A wide-ranging, eclectic anthology of work by Yiddish writers. Stavans (Humanities, Latin American, and Latino Culture/Amherst Coll.; The Seventh Heaven: Travels Through Jewish Latin America, 2019, etc.) and Yiddish Book Center academic director Lambert (American Literature/Univ. of Massachusetts, Amherst; Unclean Lips: Obscenity, Jews, and American Culture, 2014, etc.) have assembled an impressive collection of essays, fiction, drama, memoir, poetry, cartoons, and interviews, all showing how "Yiddish is so deeply woven into the fabric of the United States that it can sometimes be difficult to recognize how much it has transformed the world we live in today." Arranged thematically rather than chronologically, the pieces are, in some cases, written by names that general readers will recognize: Irving Howe, Emma Goldman, Isaac Bashevis Singer, Allen Ginsberg, Cynthia Ozick, Grace Paley, Michael Chabon, Alan Alda, Leonard Nimoy, and Elliott Gould. Others will be news to many readers--and mostly good news.

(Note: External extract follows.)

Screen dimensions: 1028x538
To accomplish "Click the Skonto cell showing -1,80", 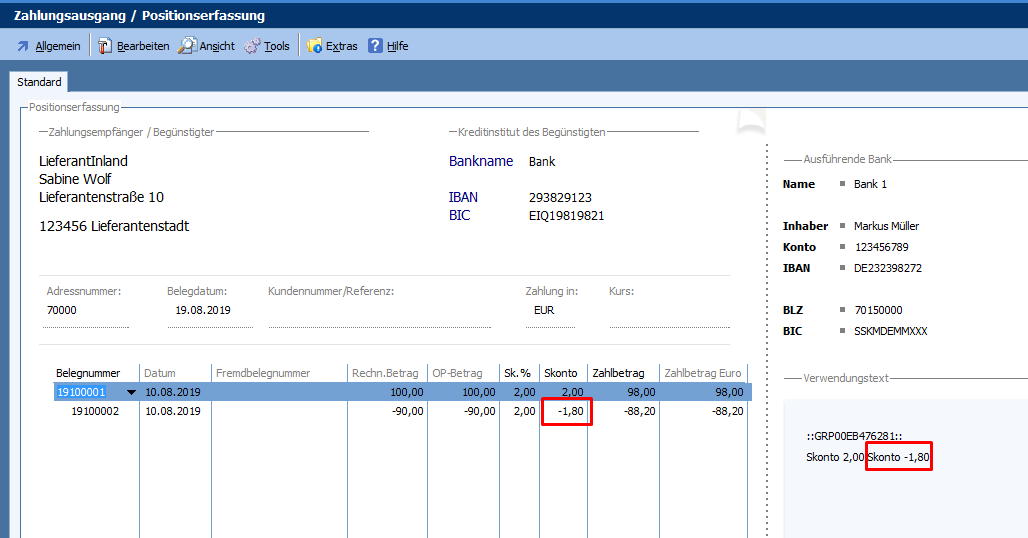I will 567,411.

The editors provide a brief introduction to each major division of the text and to each contributor. The arrangement of the text is sensible, and the editors show us that American Yiddish writing expands well beyond the United States; they include pieces from Canada, Colombia, Cuba, and Mexico. Among all these are some stunners--e.g., "Oedipus in Brooklyn," a story by Blume Lempel (1907-1999) that begins with the line, "Sylvia was no Jocasta." Emma Goldman (1869-1940) writes fiercely about marriage, which she compares to an "iron yoke." In a poem about Coney Island, Victor Packer (1897-1958) writes, "Beauty and crudity / Go hand in hand and / Launch a united front / Right there on the sand." Ozick (b.


1928) compares Sholem Aleichem to Dickens, Twain, and Will Rogers. "He was a popular presence, and stupendously so. His lectures and readings were mobbed; he was a household friend; he was cherished as a family valuable." For readers unfamiliar with Yiddish writing, a revelation; for readers and aficionados of the language, a treasure.